The Buning Brongers Prizes are awarded by the Buning Brongers Foundation from the legacy of Johan Buning, his wife Titia Brongers, and his sister-in-law Jeanette Brongers. The prize was first awarded in 1966 and has been awarded every one or two years since then.

==Winners==
- 1966 - Marjan de Glopper
- 1967 - Henri Plaat
- 1968 - Antje IJpelaar
- 1970 - Paul Moedig
- 1971 - William Lindhout
- 1972 - Mariëtte Nijsten, Bart Jonkers
- 1973 - Aart Elshout
- 1974 - Rudi Maynard
- 1975 - Chris de Bueger
- 1977 - Ramon van de Werken, Wendelien Schőnfeld
- 1978 - Jaap Schlee
- 1980 - Jan Commandeur, Toon Verhoef, Emo Verkerk
- 1981 - René van den Broek, Karin Lugtigheid
- 1982 - Jan van der Pol, Peter Klashorst, Peter Zegveld
- 1983 - Gerard Prent
- 1984 - Marlijn Dunker, Willem Sanders
- 1985 - Roeland Zijlstra, Brigitte Engel
- 1986 - Gabriëlle van der Laak, Tiong Ang
- 1987 - Jan Baas, Liesbeth Bik
- 1988 - Peter Keizer
- 1989 - Peter Breevoort
- 1990 - Frans Franciscus
- 1991 - Patries
- 1992 - Ko Aarts, Bouchaib Dihaj
- 1994 - Eelco Brand, Elsa Hartjesveld, Shigeru Hasegawa, Benoît Hermans, Hella van 't Hof, Henk Jonker, Peter Miedema, Rinke Nijburg, Rosetta Spadaro, Marjolein Spitteler, Peter Westenberg.

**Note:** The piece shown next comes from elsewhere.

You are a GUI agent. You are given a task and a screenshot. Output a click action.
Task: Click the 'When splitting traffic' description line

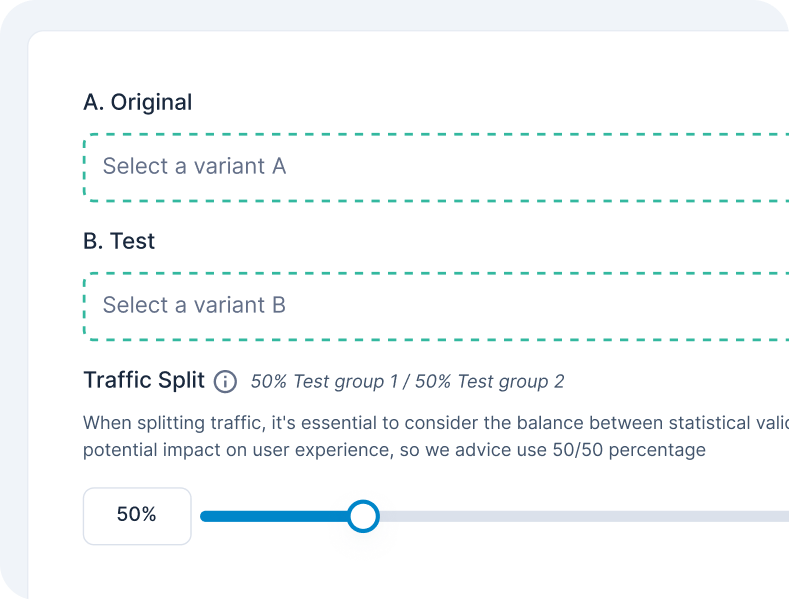400,423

- 1996 - Rolf Bastiaans, Frans Boomsma, Abraham de Haan, Jeroen Krielaart, Vanessa Jane Phaff, Jannie Regnerus, Wim van den Toorn, Siree van der Velde, Jeroen van der Velden, Daniel Verkerk, Bas Zoontjes.
- 1998 - Rana Berends, Henk de Bouter jr, Monique Camps, Raymond Cuijpers, Natasja Kensmil, Bas Louter, Jacco Olivier, Gertjan Scholte-Albers, Barbara Wijnveld, Ina van Zyl.

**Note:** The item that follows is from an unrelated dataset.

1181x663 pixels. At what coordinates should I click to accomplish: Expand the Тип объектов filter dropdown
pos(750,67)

- 2000 - Antoine Adamowicz, Robert Geveke, Jasper van der Graaf, Leo Kogan, Harm Goslink Kuiper, Ellemieke Schoenmaker, Derk Thijs, Esther Tielemans, Eefje Versteegen, Barbara Wijnveld.
- 2002 - Michiel ten Bokum, Liam Dunne, Aaron van Erp, Robert Geveke, Jonathan Gold, Amber de Groot, Sara van der Heide, Hidde van Schie, Chantal Spit, Myra de Vries.
- 2004 - Wafae Ahalouch El Keriasti, Yesim Akdeniz Graf, Tjebbe Beekman, Mark Beerens, Marie Civikov, Kristine Hymøller, Chloe Morrison, Julia Münstermann, Marjolein Rothman, Myrthe Steenweg.
- 2006 - Miranda Cleary, Nathan van Heijnsbergen, Rijnder Kamerbeek, Henrik Kröner, Anna Niederbremer, Pauline Niks, Jack Ruebsaet, Lucy Stein, Evi Vingerling, Rozemarijn Westerink.
- 2008 - Niels Broszat, Vincent Dams, Dagmar Donners, Jakup Ferri, Paul Haworth, Hans Hoekstra, Jack Holden, Lilian Kreutzberger.
- 2010 - Viktor Baltus, Mitchel Breed, Thijs Jansen, Omar Koubâa, Mari Stoel, Sarah Verbeek, Jan Wattjes.
- 2012 - Maarten van Aken, Gonul Albayrak, Fritz Bornstück, Andrea Freckmann, Dimitar Genchev, Josje Peters, Thomas Raat, Sanne Rous.
- 2014 - Cian-Yu Bai, Frederique Jonker, Janine van Oene, Sam Samiee, Jisan Ahn, Jeannoux van Deijck, Saskia Blokzijl.
- 2016 - Anika Mariam Ahmed, Jurre Blom, Alex Crocker, Nancy de Graaf, Noah Ryu, Steffen Vogelezang.